Clara's exclamation of 'Teamwork, Fleet!' after Fleet says he's got a plan reflects her conviction that any plan that Fleet has will be a shared plan, something they do together.
This conviction is a kind of trust, and that trust is part of the reason Clara takes a moment to realise Fleet has headed back towards the Beast. She trusts that he's following behind her. She keeps talking to him, her words full of optimism.
When she realises Fleet isn't there, she immediately realises what that must mean he's done, and her voice sounds more small and scared than I think we've ever heard it before.
Fleet's attempt at self-sacrifice is a kind of betrayal of Clara's trust, but when he echoes her celebration of their teamwork in a more somber tone, I think it suggests that he understands the weight of that betrayal.

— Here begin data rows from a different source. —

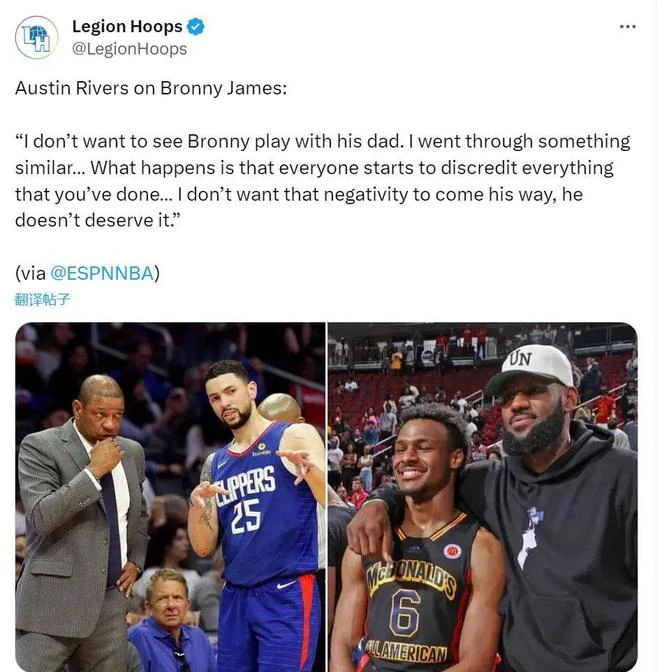Image resolution: width=660 pixels, height=672 pixels.
Task: Click the McDonald's logo patch on black jersey
Action: (452, 551)
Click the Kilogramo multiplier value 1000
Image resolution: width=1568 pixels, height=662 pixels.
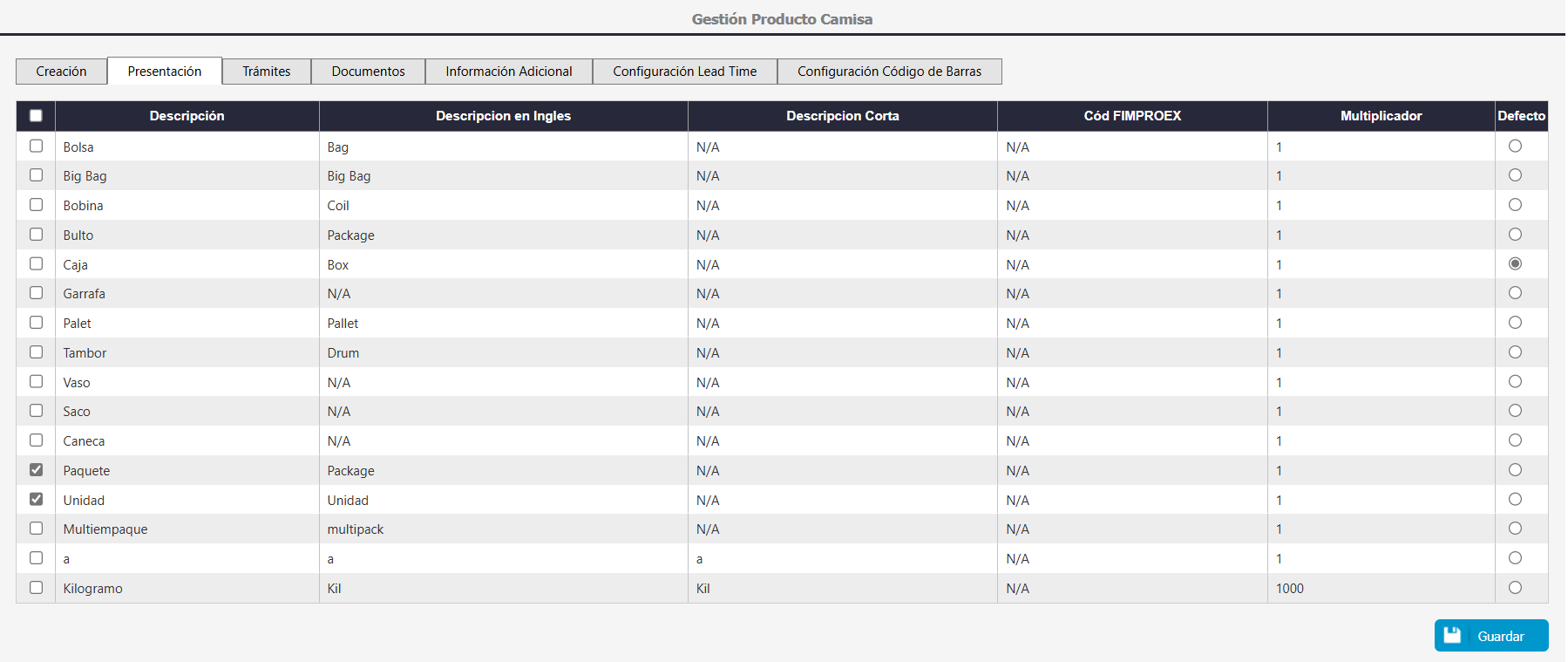(x=1290, y=589)
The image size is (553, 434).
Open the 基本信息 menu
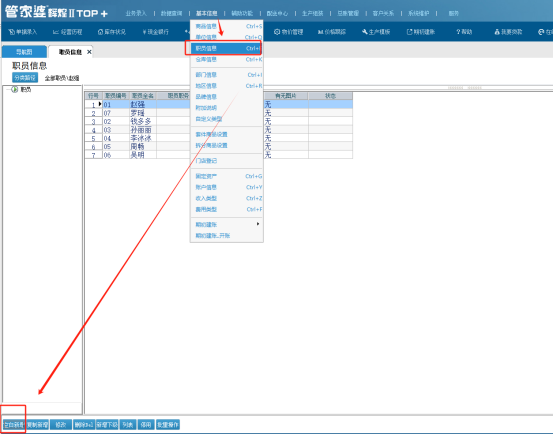tap(207, 13)
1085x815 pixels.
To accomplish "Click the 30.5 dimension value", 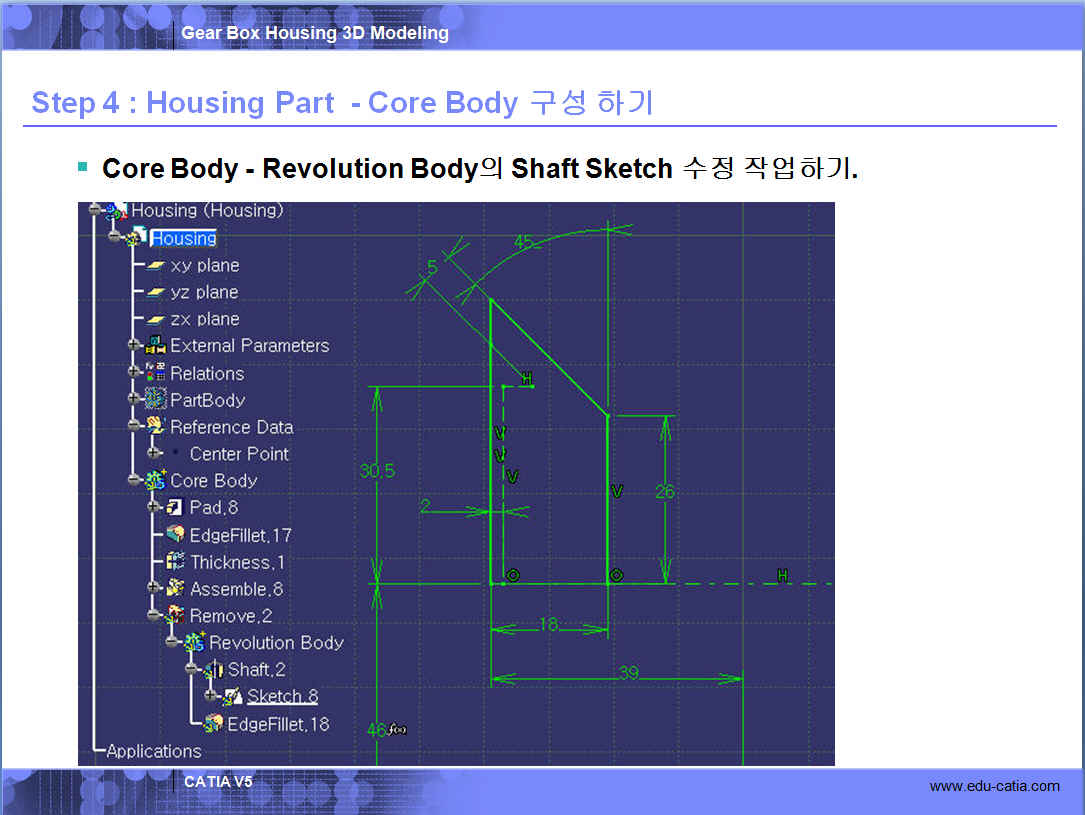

If Fleet's plan is that Clara won't realise he's gone until it's already too late, then he thinks "Teamwork, Clara" will be the last words he'll ever speak to her. In what he imagines will be their final conversation, Fleet affirms Clara's understanding of them as a team who work well together, even as he is making a choice that rejects the possibility of their teamwork in this scenario. It's a recognition of what their dynamic has meant. It's a goodbye and an apology, even if Clara doesn't understand it as such at first.
I don't think Fleet sounds scared as he initially faces down the train. When he shouts "Yeah, this way, you stupid machine! Come on then!", he sounds defiant and grimly determined.
In fact, I don't think he sounds afraid until Clara appears, until she might be at risk of being in the path of the Beast or the train as well. It's when he shouts "Clara, stay back for God's sake!" and "Please, get back!" that there's real fear and desperation in his voice. He can confront the idea of giving his own life, but not the idea that doing so might put Clara in danger.
Another thing about these lines is that the move from 'stay back' to 'get back' suggests that Clara didn't obey his first instruction but got closer to him (and therefore to the path of the Beast and the train) between those two lines.
Then Fleet gives what might be another attempt at his last words: "I'm sorry! I'm sorry." A repeated apology before an attempted self-sacrifice is an implicit acknowledgement of how much losing him would hurt Clara. He regrets causing her pain.
Even so, he's accepted that he is about to die and that it'd be worth it to destroy the Beast. But Clara very much hasn't accepted either those things. She's still trying to yell over the noise of the train; she's pulling off her ring to throw at him.
I think it's a good illustration of how Clara's optimism is a kind of strength. She always believes that they can "make a new plan" and that it'll be one in which no one has to die. I think Archibald Fleet needs someone like that, someone who'll tell him to drop to the ground when his death advances from both sides, someone who - even in a dark tunnel with an murderous metal monster and a speeding train - won't stop shouting that there's hope.